Written task>
Update the data so that "browser" becomes "web browser" and nothing else changes, and leave the pictures out.

Provided data>
_ _ _ _
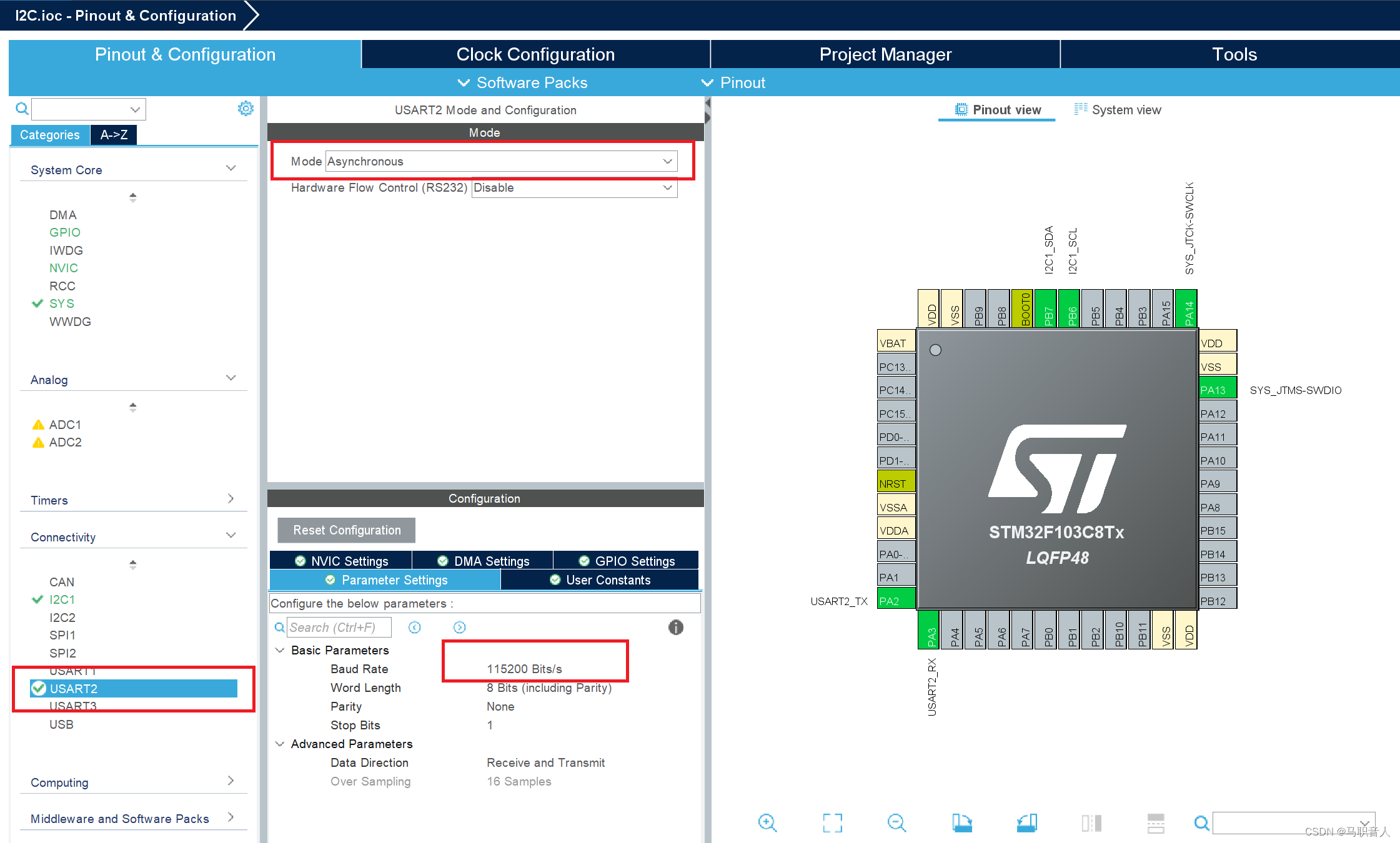
Task: Zoom out on the pinout view
Action: click(x=896, y=823)
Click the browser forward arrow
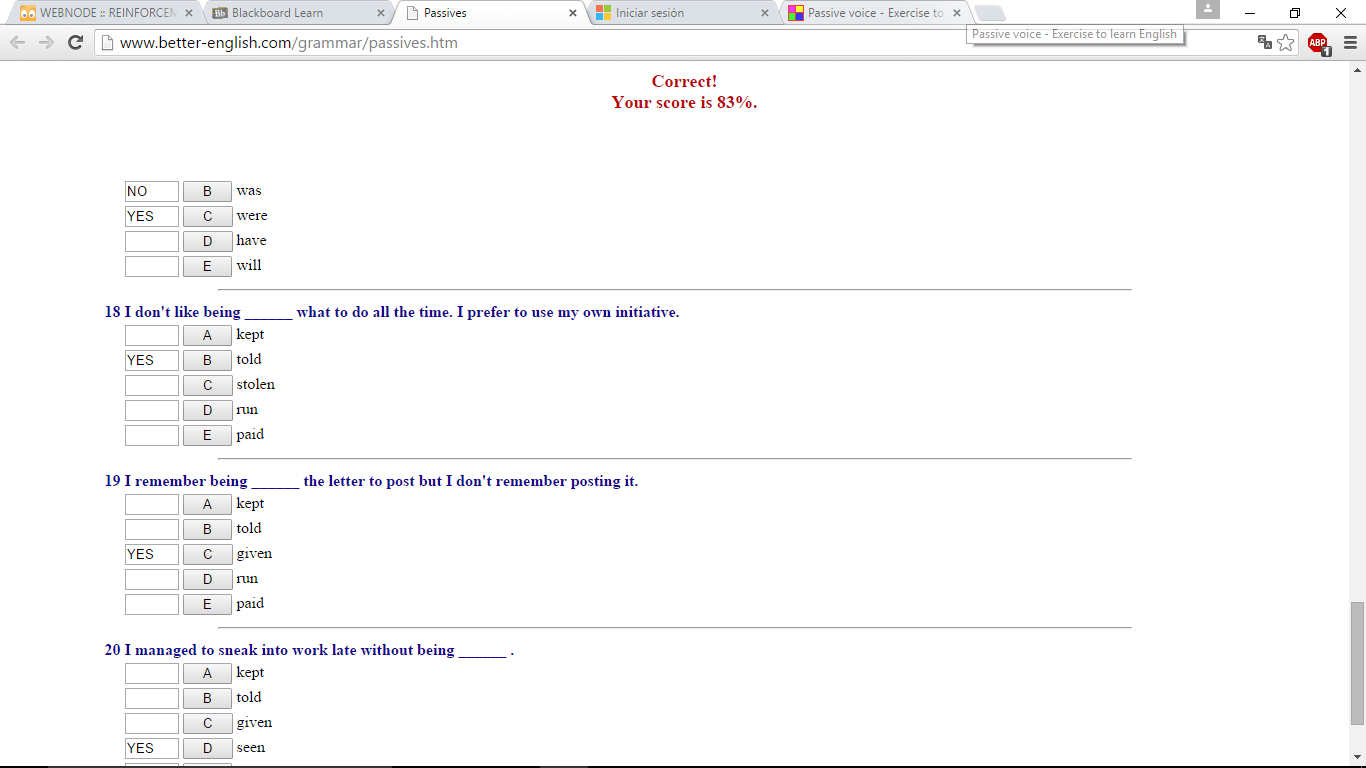 pos(46,42)
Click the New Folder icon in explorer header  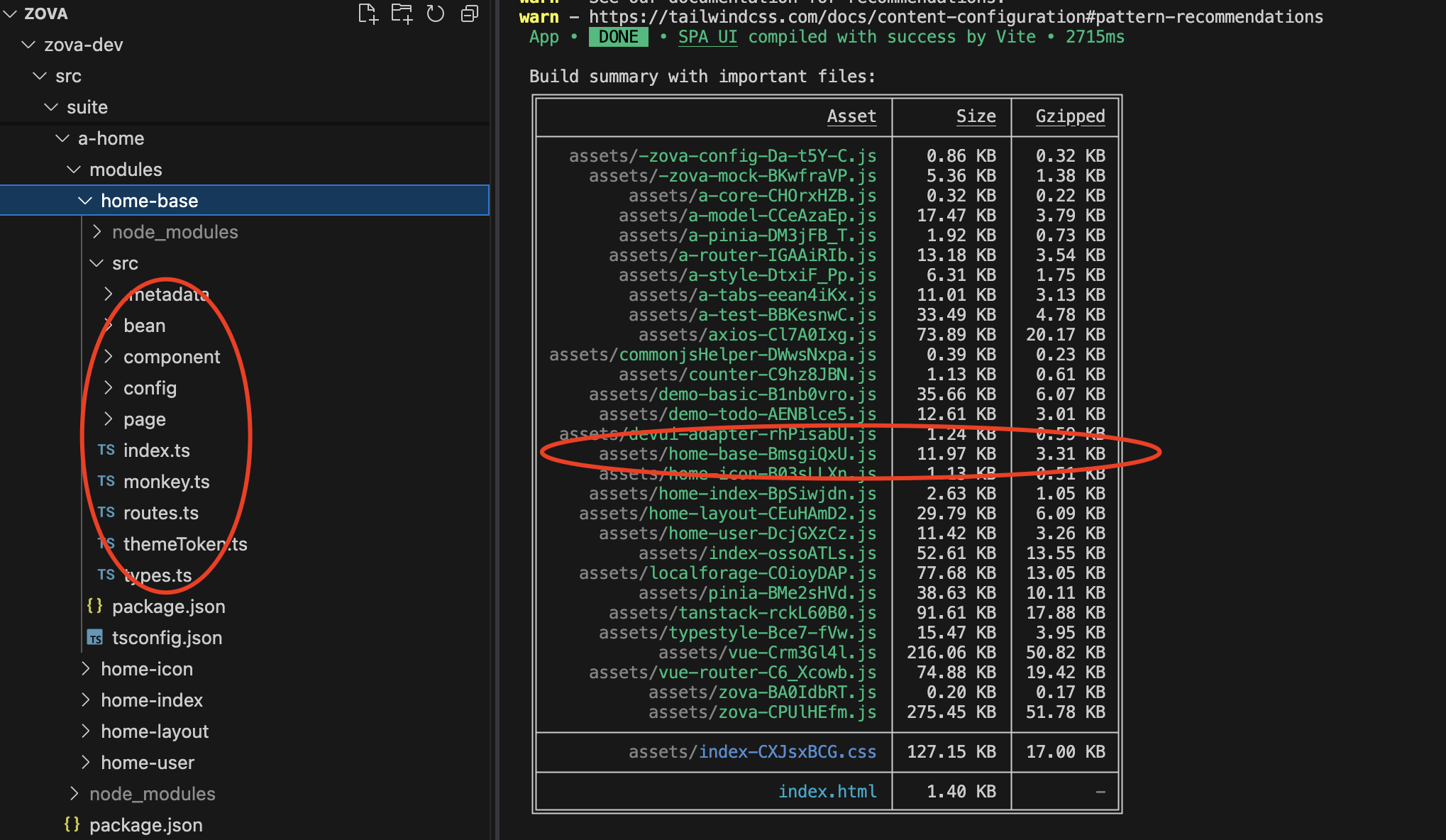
_ _ _ _
Worked answer>
Task: Zoom out on the pinout view
Action: click(x=896, y=823)
Click the web browser forward arrow
 pos(46,42)
Click the New Folder icon in explorer header  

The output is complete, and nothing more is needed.